*** Trecho citado

Foi Fernando Sabino, por volta de 2000, quem me chamou a atenção: assim que inventaram a pílula anticoncepcional, a Terra duplicou de população. Fomos aos números e era batata. De 1800, quando eles começaram a contar, até 1960, quando a pílula foi comercializada, o planeta levou 160 anos para chegar a três bilhões de habitantes. Em 2000, apenas 40 anos depois, com a pílula universalmente adotada, chegamos a seis bilhões. Como se explica? A ideia não era que, com a pílula, as famílias deixariam de ter dez filhos? É simples: as pessoas procriam menos, mas há mais gente procriando.

Há dias, um jornal registrou outro paradoxo: as mortes por câncer de pulmão dobraram no Brasil nas duas últimas décadas —exatamente quando o número de brasileiros fumantes adultos caiu de 30% para 12%. Como é isso? Fuma-se menos e, mesmo assim, o câncer dispara? Claro que não. As vítimas do câncer de pulmão em nossos dias são provavelmente os milhões que começaram a fumar há 30 anos —tempo que o tumor levou para se estabelecer. Donde a queda do tabagismo só se refletirá nos números daqui a algum tempo.

******

**Lista de tarefas**
A: Reescreva o trecho citado a partir das palavras "Há dias, um" até as palavras "a algum tempo.", inclusive, trocando "jornal" por "diário".
B: Segundo o trecho citado, para que porcentagem caiu o número de brasileiros fumantes adultos?
As entradas não têm nenhum papel neste exercício.

*** Entradas extraídas

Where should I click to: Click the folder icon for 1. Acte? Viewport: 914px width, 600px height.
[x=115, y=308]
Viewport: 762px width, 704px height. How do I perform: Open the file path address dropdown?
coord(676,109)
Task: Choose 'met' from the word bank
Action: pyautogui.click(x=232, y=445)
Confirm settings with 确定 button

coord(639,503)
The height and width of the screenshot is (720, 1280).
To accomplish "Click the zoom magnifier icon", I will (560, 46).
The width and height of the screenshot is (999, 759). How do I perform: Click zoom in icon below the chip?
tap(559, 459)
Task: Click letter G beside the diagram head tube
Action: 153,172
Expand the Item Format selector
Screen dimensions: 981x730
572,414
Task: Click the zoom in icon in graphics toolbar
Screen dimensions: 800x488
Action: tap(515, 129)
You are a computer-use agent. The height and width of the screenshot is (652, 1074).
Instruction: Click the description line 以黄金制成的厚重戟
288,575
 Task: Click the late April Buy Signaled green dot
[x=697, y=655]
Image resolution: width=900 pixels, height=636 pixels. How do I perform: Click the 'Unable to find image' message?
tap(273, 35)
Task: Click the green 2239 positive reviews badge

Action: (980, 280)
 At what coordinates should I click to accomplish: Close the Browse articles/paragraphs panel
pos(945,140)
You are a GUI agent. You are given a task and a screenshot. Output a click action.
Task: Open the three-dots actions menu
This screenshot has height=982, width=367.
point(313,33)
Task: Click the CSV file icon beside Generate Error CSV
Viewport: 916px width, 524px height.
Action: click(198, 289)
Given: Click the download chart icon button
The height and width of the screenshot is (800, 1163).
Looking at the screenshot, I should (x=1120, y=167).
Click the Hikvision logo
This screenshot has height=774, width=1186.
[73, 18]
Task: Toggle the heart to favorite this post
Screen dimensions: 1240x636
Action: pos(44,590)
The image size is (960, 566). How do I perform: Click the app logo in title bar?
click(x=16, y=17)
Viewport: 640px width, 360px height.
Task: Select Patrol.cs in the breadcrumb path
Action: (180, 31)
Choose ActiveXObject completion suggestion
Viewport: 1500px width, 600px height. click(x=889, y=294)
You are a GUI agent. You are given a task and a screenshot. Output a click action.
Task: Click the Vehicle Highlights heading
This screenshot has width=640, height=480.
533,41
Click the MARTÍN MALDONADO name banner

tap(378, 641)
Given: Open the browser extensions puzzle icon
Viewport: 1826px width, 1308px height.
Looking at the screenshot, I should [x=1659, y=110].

******

**Respostas do exercício**
A:
Há dias, um diário registrou outro paradoxo: as mortes por câncer de pulmão dobraram no Brasil nas duas últimas décadas —exatamente quando o número de brasileiros fumantes adultos caiu de 30% para 12%. Como é isso? Fuma-se menos e, mesmo assim, o câncer dispara? Claro que não. As vítimas do câncer de pulmão em nossos dias são provavelmente os milhões que começaram a fumar há 30 anos —tempo que o tumor levou para se estabelecer. Donde a queda do tabagismo só se refletirá nos números daqui a algum tempo.

B: O número de brasileiros fumantes adultos caiu para 12%.